Community contributors list
Main updates for AutoMQ for Kafka
Comprehensive Metrics & Trace integration
#613 Added a one-click script for launching Prometheus and Grafana, and automatically importing the AutoMQ Kafka dashboard
#845 #848 Enriched Metrics for the storage layer
#866 #610 Core read/write link Trace support
Accelerated shutdown for large-scale single-machine partitions
#591 Parallel partition shutdown optimization: from original node shutdown timeout optimized to a 45s completion of shutdown.
#858 Stream shutdown acceleration: Refine the waiting for tasks uploading to S3 during shutdown, reducing the overall shutdown duration from 45s to 17s.

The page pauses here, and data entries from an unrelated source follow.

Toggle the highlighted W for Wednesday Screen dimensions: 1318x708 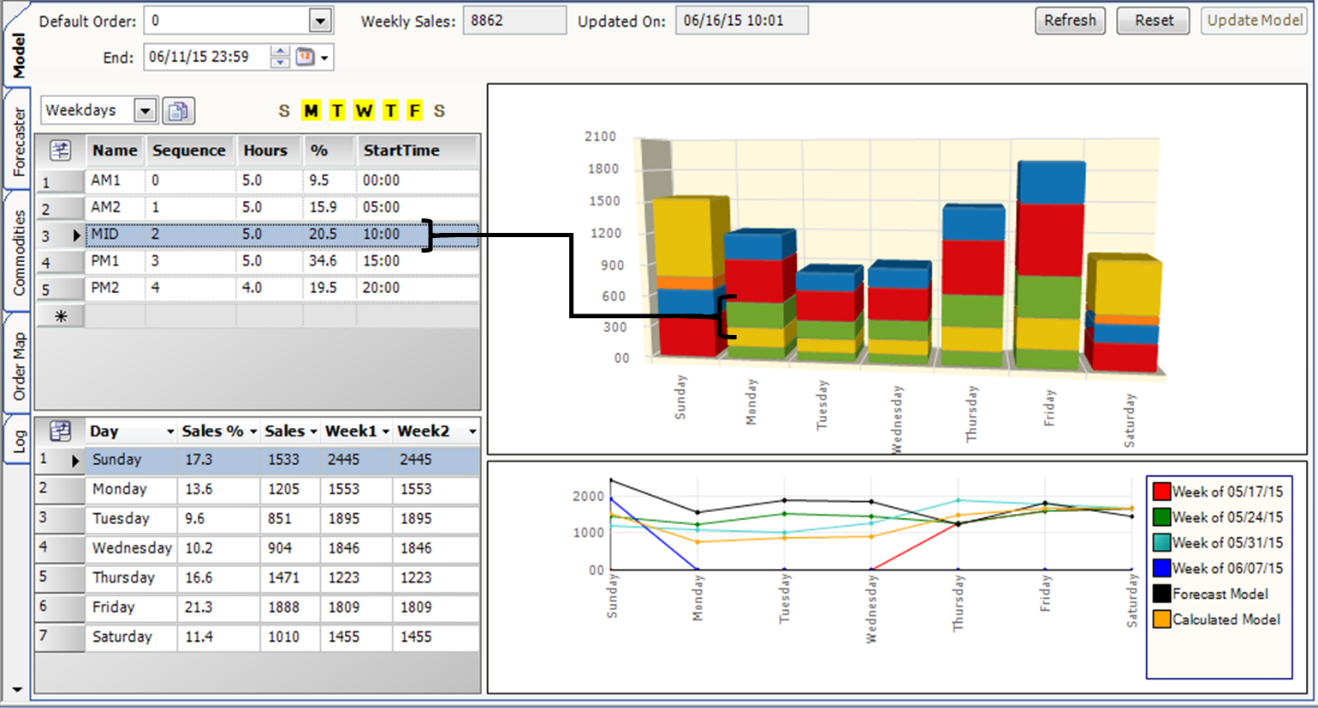(363, 111)
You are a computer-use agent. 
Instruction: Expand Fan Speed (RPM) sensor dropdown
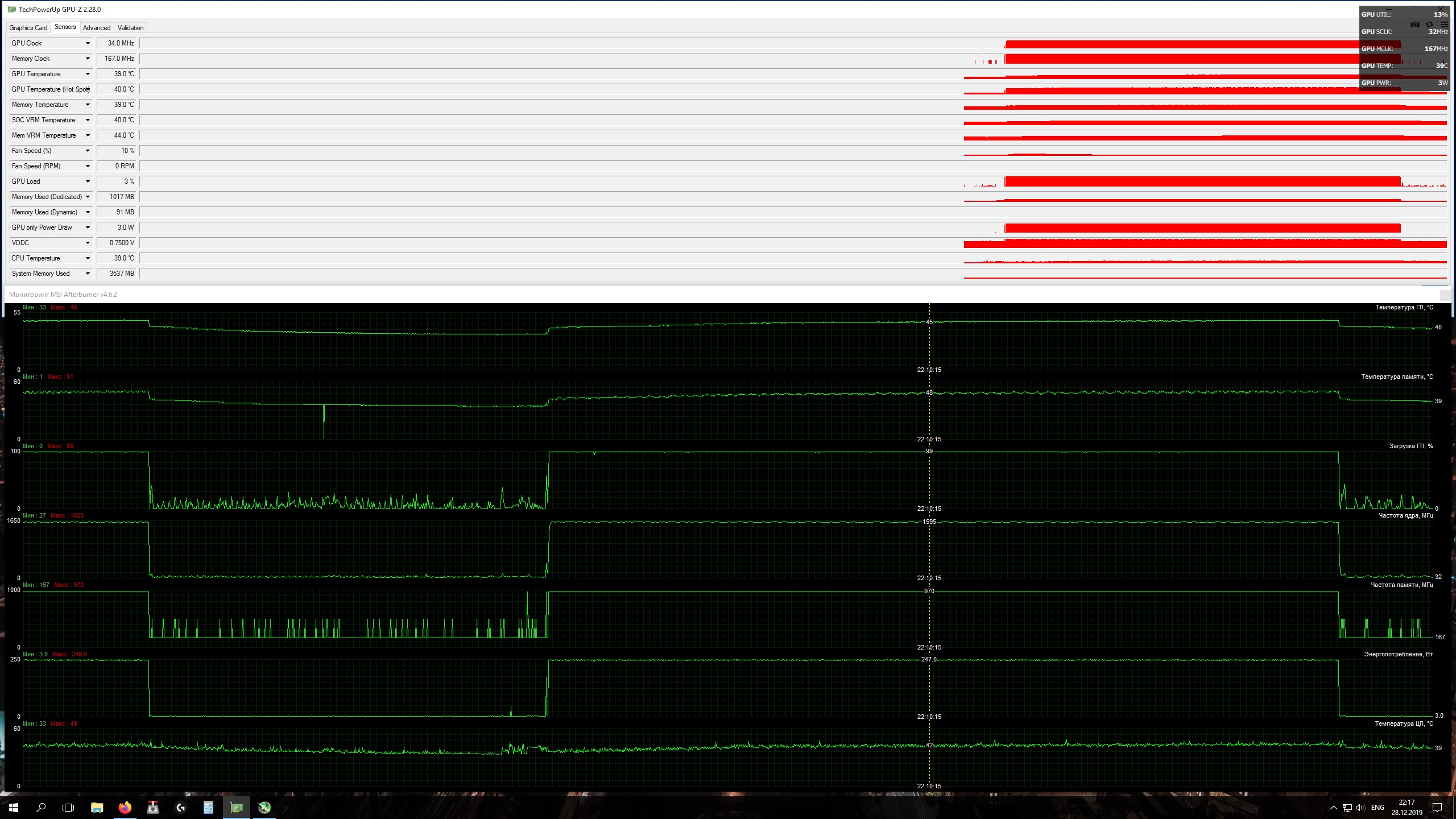point(88,166)
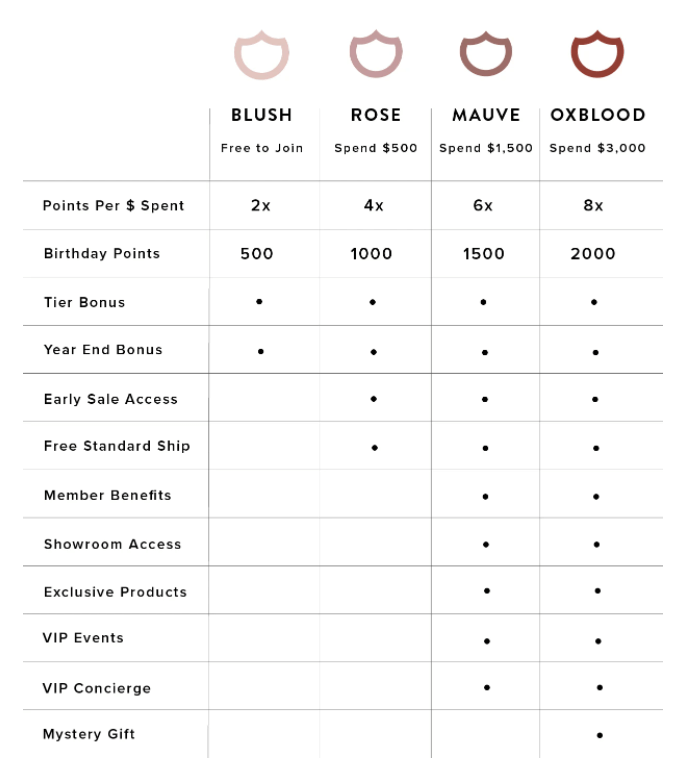Select the OXBLOOD tier heading
680x772 pixels.
coord(598,115)
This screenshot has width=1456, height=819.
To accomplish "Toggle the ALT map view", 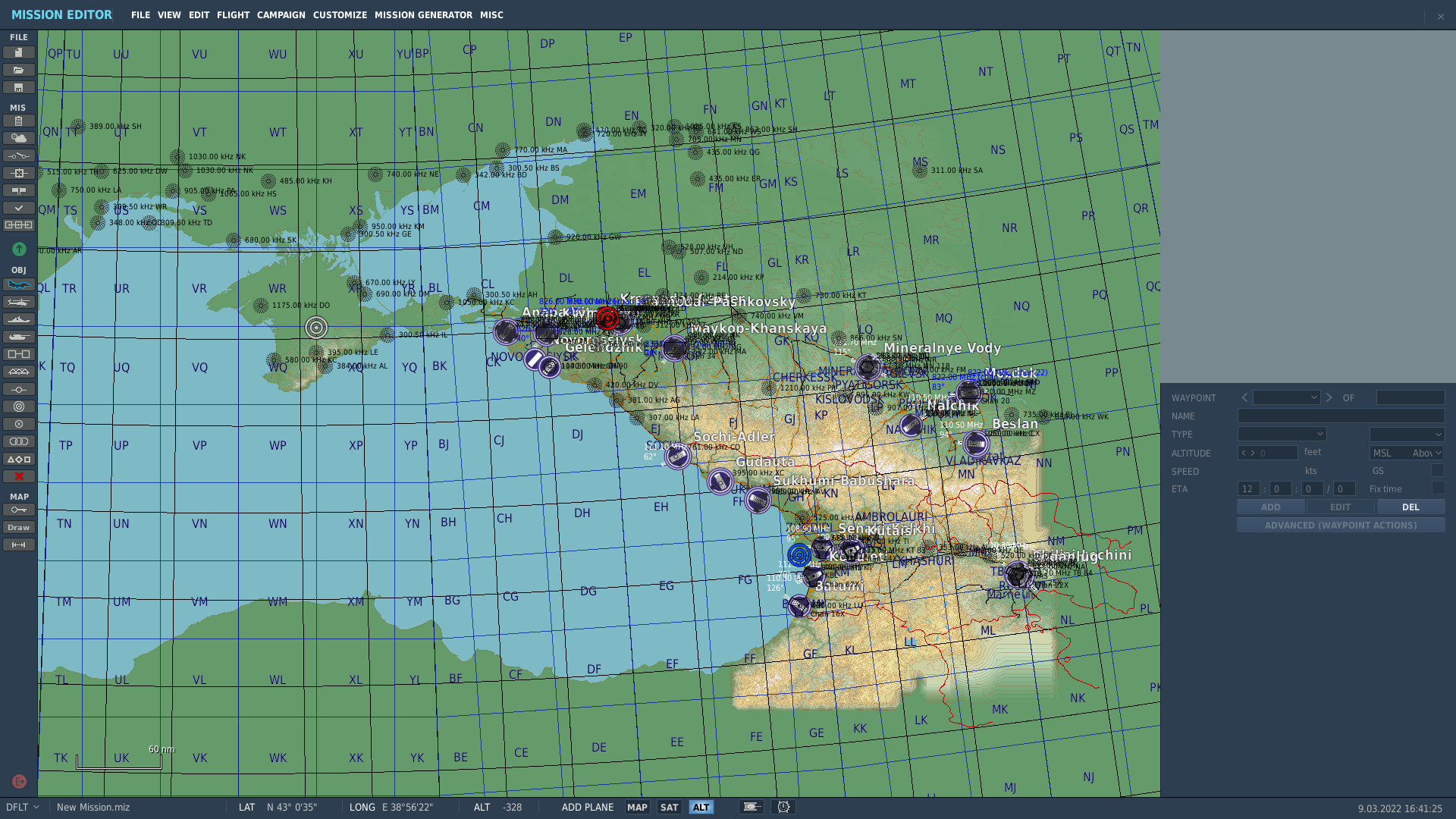I will (701, 807).
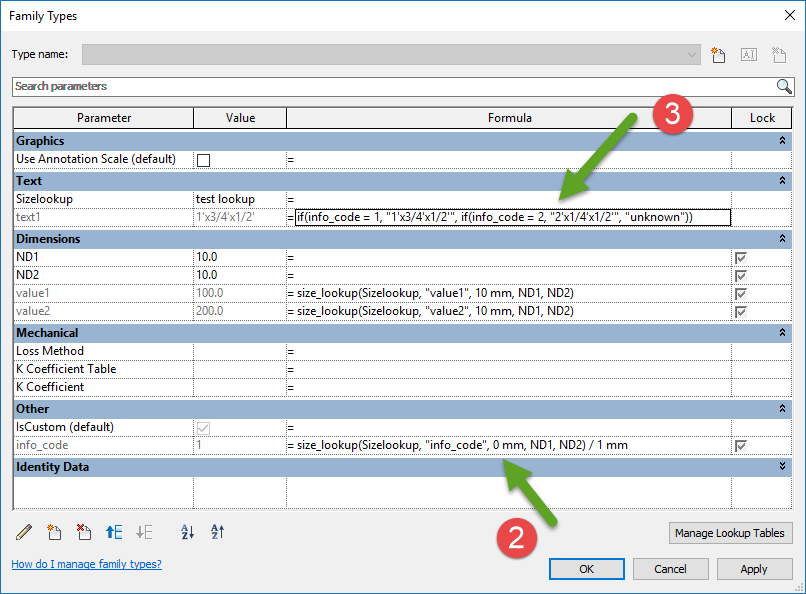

Through two optimizations, a total of 5000 partitions can now be shut down in just 17 seconds.
Accelerated recovery from abnormal shutdowns
#596 800MiB partition unclean shutdown recovery time improved from 19s to 1.5s
In the original Apache Kafka®, after an unclean shutdown, the partition recovery process involves clearing the indexes of all segments where segment.endOffset > recoverPoint, followed by extensive data reading from disk for index rebuilding. This leads to a prolonged recovery time due to the large volume of data involved.
AutoMQ Kafka optimizes the exception recovery process by starting recovery from the recoverPoint and enhancing it with more frequent checkpoints, limiting the data volume needed for single partition recovery after an unclean shutdown to within 50MiB, thereby achieving a predictable recovery time of 1.5 seconds.
Support for a cluster with 100,000 Partitions & 200TB of storage, PART1
#857 #612 Optimizing memory usage for Kraft metadata in large-scale partition clusters, resulting in an 80% reduction in metadata memory footprint, with an expected memory usage of 120MiB for a cluster with 100,000 Partitions & 200TB.